▶ _WHAT THE TASK REQUIRES_
Pull every line with the word "computer" out of the entries below.

▶ _Stored dataset items_
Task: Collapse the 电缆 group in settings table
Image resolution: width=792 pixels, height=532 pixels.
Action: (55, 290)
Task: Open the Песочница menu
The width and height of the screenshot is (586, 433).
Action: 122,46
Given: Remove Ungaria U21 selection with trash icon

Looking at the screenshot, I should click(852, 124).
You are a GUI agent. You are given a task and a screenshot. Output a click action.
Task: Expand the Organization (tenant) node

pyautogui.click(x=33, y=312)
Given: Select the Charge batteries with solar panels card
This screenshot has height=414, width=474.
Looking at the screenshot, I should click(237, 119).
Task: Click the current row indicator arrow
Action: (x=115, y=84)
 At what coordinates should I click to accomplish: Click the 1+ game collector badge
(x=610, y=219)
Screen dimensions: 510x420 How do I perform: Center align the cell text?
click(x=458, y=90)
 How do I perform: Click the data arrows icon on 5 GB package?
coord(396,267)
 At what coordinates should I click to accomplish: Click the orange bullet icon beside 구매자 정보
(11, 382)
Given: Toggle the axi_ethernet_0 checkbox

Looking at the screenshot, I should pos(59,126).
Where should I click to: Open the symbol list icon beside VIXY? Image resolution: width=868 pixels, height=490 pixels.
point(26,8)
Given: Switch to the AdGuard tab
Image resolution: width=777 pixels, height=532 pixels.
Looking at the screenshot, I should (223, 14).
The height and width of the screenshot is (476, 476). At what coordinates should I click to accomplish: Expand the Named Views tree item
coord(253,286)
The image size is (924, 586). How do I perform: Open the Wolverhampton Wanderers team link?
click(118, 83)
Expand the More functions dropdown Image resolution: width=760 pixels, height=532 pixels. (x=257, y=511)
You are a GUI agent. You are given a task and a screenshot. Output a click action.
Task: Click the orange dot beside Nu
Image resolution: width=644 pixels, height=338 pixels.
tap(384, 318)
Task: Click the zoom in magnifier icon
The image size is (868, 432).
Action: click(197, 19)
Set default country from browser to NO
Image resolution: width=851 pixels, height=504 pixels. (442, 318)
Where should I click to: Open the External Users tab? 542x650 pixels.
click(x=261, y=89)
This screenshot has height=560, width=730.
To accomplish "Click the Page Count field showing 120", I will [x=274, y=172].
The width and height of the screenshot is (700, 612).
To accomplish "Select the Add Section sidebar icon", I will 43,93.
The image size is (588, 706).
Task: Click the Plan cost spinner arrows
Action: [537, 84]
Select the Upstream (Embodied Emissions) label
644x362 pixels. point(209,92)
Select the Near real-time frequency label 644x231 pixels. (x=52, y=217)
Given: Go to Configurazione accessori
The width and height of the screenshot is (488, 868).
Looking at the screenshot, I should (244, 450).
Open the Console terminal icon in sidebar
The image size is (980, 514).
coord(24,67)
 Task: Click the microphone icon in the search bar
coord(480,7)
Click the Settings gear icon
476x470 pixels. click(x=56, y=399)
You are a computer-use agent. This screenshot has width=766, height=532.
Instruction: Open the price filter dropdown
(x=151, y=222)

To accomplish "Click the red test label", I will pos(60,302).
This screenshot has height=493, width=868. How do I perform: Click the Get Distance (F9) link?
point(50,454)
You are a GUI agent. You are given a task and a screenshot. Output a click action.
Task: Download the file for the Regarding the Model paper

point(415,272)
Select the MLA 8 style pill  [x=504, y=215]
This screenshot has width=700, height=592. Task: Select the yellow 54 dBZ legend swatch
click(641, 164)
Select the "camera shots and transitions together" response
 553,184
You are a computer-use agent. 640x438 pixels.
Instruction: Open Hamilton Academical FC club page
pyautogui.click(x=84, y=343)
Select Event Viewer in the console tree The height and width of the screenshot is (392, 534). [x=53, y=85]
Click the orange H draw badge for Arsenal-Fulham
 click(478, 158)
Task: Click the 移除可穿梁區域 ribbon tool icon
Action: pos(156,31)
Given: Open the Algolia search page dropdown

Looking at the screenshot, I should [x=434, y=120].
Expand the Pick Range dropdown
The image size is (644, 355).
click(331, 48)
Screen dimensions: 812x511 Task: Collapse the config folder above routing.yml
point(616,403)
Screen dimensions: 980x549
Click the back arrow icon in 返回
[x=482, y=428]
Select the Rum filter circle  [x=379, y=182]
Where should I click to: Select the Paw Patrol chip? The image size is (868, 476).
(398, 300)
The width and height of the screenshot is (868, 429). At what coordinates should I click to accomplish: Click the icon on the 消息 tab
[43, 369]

▶ _SOLUTION TO THE EXERCISE_
You are a computer-use agent. This screenshot has width=766, height=532.
You are a computer-use agent. 640x438 pixels.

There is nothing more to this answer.